Young children often inspire adults with their questions that make us think more deeply about the world, and their clear-sighted and interesting interpretation of how and why things happen. The early years of a child’s life are not all about them inspiring us, though; it’s a two-way street, with adults inspiring children as much as they inspire us. The mind of a young child is fertile ground for ideas to take root, and books can be a great place to find new ideas that lead children to dream big.
“The Wonderful Things You Will Be” by Emily Winfield Martin portrays a variety of children, from babes in arms to elementary school-aged children, while adult figures wonder what these children will grow up to be. From recognizing general characteristics that make a child unique, such as “A heart so enormous … And wild … And wise” to identifying specific talents such as playing an instrument, each page shows ways children are special and do meaningful things. This sweet book with its softly colored illustrations encourages children to be whatever they want, and reassures that no matter what they become, their grown-ups will love them.
“The Cow Who Climbed a Tree” by Gemma Merino has a silly title, but the simple story in this picture book conveys a meaningful message that wonderful things can happen to those with curious minds. Tina is a curious cow, interested in all kinds of things. Her sisters dismiss her and her ideas as ridiculous—all they care about is eating grass. One day Tina decides to try something new and climbs a tree. What she finds at the top of the tree is amazing, but when she tells her sisters about her discovery they do not believe her. When Tina goes missing, her sisters decide to look for her, following Tina’s path to the tree she climbed. The sisters are astounded by all they come across on their journey, things they didn’t know existed. The sisters come to appreciate Tina more and to realize the world holds a lot of possibilities if they are willing to try new things.
In “The Darkest Dark,” real-life astronaut Chris Hadfield tells his own story, of being a boy who loved outer space and pretending to be an astronaut, but was afraid of the dark. When he first saw footage of real astronauts on the moon, he understood for the first time how dark outer space was. It was the darkest dark of all. How does a boy who is afraid of the dark but wants to be an astronaut handle this? Rather than make him afraid of space, or give up his dream of being an astronaut, that darkest dark of all made him “see the power and mystery and velvety black beauty of the dark.” Though he had been afraid of being alone in the dark, he now realized he was never truly alone, that no matter where he was and how dark it got, his dreams about his future were with him to keep him company.

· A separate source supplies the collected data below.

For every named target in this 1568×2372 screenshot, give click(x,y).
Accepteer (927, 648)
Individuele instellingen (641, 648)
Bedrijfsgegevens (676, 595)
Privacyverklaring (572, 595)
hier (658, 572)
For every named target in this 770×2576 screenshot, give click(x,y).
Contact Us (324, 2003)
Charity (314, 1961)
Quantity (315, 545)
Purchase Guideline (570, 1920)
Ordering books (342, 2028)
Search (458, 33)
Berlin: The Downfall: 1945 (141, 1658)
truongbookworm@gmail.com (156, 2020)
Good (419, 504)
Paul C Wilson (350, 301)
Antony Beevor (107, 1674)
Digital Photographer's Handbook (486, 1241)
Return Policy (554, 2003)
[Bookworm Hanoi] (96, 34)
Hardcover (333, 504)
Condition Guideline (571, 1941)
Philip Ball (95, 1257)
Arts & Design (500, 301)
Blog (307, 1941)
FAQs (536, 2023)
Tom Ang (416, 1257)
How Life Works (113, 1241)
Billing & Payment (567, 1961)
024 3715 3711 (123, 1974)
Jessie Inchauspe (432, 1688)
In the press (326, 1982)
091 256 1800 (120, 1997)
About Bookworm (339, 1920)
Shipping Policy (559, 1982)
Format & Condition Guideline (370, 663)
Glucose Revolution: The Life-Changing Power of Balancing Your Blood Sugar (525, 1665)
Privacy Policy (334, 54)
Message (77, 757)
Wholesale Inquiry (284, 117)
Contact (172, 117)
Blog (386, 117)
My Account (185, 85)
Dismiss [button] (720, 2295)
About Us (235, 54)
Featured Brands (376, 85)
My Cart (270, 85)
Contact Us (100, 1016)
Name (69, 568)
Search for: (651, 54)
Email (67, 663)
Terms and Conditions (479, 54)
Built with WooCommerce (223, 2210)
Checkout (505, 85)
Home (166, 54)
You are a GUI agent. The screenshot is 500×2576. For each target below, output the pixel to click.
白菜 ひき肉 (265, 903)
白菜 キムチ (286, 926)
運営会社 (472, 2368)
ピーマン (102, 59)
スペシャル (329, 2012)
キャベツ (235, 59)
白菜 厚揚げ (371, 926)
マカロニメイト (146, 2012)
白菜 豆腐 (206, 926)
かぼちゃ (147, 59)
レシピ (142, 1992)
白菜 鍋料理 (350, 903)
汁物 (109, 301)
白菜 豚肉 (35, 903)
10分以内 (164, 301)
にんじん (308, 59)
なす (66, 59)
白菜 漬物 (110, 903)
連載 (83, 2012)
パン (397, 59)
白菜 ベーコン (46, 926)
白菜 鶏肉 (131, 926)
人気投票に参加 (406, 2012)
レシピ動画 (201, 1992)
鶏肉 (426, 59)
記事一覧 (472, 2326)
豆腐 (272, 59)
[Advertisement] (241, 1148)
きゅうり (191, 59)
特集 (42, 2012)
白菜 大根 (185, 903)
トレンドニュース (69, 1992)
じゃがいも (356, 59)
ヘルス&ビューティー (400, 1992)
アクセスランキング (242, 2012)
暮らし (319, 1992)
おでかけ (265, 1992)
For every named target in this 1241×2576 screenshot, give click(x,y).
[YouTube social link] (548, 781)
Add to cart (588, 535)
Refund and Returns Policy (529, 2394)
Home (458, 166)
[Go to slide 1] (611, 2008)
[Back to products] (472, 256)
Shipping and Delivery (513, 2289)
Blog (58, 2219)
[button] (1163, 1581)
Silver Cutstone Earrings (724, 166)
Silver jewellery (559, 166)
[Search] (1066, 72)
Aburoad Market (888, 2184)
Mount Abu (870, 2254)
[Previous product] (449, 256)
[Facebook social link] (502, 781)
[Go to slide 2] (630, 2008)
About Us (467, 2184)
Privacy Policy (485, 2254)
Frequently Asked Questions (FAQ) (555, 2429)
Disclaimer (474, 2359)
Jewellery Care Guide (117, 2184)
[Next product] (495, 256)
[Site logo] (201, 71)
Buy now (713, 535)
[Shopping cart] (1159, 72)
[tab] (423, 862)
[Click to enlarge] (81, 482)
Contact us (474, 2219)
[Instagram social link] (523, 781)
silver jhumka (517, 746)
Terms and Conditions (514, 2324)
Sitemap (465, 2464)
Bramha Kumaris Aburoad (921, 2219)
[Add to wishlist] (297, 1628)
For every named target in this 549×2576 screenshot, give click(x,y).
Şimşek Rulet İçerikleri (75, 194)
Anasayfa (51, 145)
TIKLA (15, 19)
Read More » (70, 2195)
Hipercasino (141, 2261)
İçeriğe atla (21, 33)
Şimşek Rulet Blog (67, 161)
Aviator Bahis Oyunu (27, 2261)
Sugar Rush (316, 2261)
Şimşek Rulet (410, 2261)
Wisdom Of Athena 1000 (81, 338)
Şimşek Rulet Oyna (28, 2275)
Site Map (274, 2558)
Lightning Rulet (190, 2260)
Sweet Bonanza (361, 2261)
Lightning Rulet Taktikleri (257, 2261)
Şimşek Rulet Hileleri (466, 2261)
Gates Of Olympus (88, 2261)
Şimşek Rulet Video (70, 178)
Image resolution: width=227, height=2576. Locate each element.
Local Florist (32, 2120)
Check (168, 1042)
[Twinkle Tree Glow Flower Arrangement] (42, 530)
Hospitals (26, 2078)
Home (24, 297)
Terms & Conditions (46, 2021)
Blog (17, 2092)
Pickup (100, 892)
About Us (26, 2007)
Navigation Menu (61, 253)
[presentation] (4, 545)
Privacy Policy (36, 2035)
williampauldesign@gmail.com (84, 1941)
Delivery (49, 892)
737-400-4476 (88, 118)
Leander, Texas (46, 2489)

“Maybe Something Beautiful” by F. Isabel Campoy and Theresa Howell emphasizes the impact one child can have on a community. In this story based on real events, a young girl lives in a gray city full of gray sidewalks and gray buildings. But this grayness does not match the joy she feels in her heart, joy that she expresses through colorful drawings she shares with her neighbors and with the entire neighborhood by taping colorful pictures up on the sides of drab buildings. One day, she encounters an artist who is inspired by her cheerful drawings. Together, the artist and the girl begin painting bright murals on the gray building walls and encouraging others to join them. Eventually the whole neighborhood is adding color and brightness to the once dreary walls, creating “something more beautiful than they had ever imagined.”
Darcie Caswell is youth services coordinator at Central Rappahannock Regional Library.